▶ Extracted information:
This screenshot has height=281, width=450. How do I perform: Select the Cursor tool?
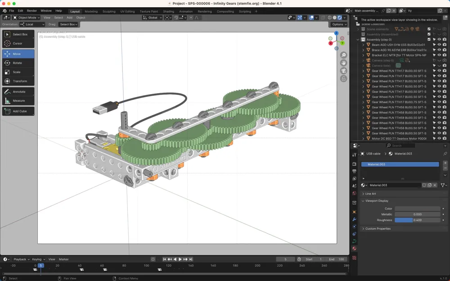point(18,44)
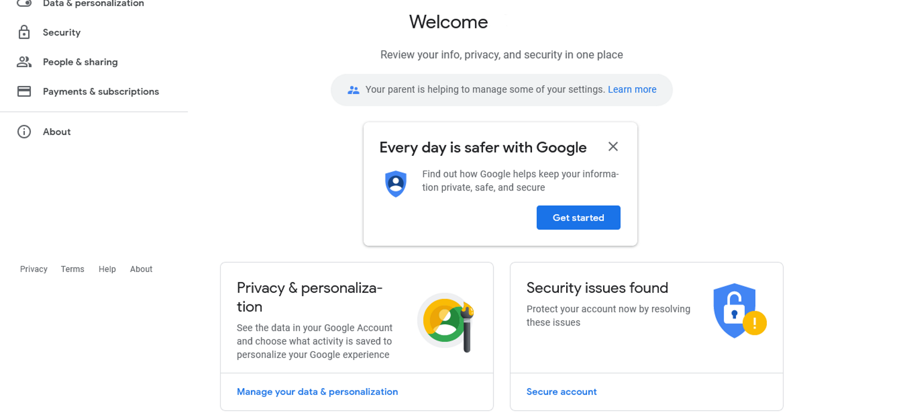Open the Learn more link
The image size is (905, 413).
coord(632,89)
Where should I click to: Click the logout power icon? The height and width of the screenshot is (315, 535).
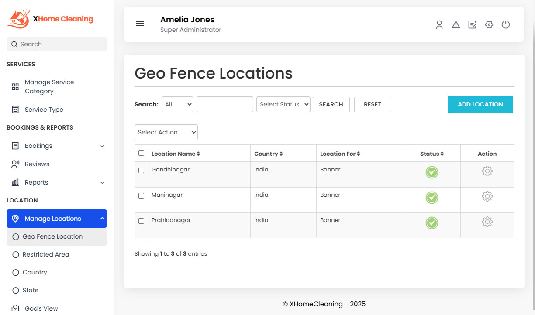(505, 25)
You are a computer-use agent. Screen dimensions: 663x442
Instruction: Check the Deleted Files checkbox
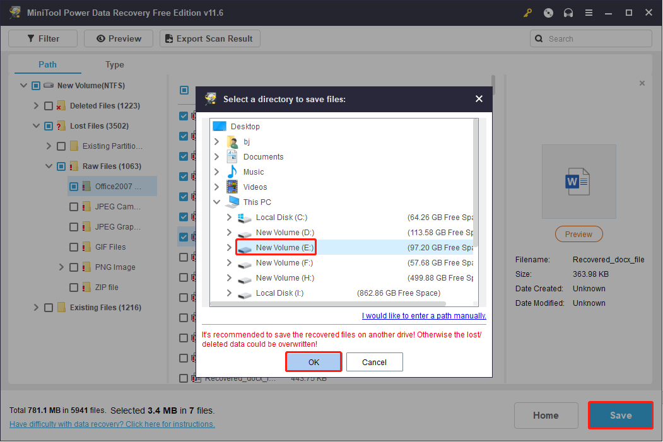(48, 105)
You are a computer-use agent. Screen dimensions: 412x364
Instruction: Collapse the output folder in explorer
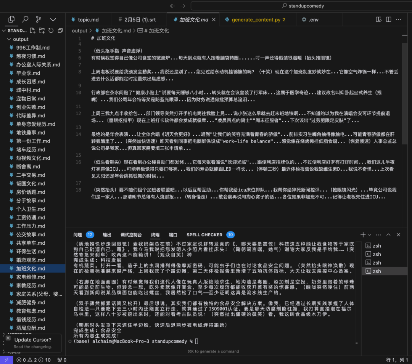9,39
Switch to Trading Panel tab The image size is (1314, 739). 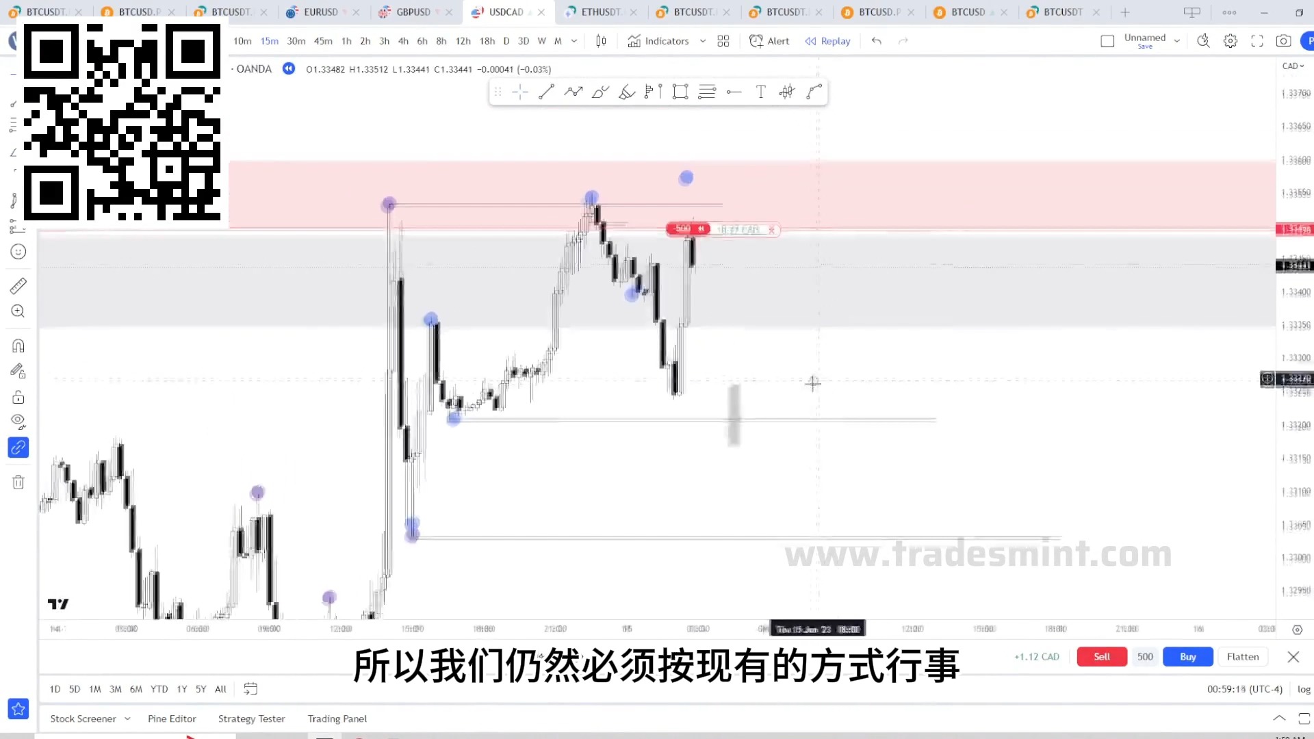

▶ What is required:
In the material above, show every line where the word "dimensions" turns up.

▶ Response to the exercise:
You are a computer-use agent. Screen dimensions: 663x442
You are a computer-use agent. Screen dimensions: 412x364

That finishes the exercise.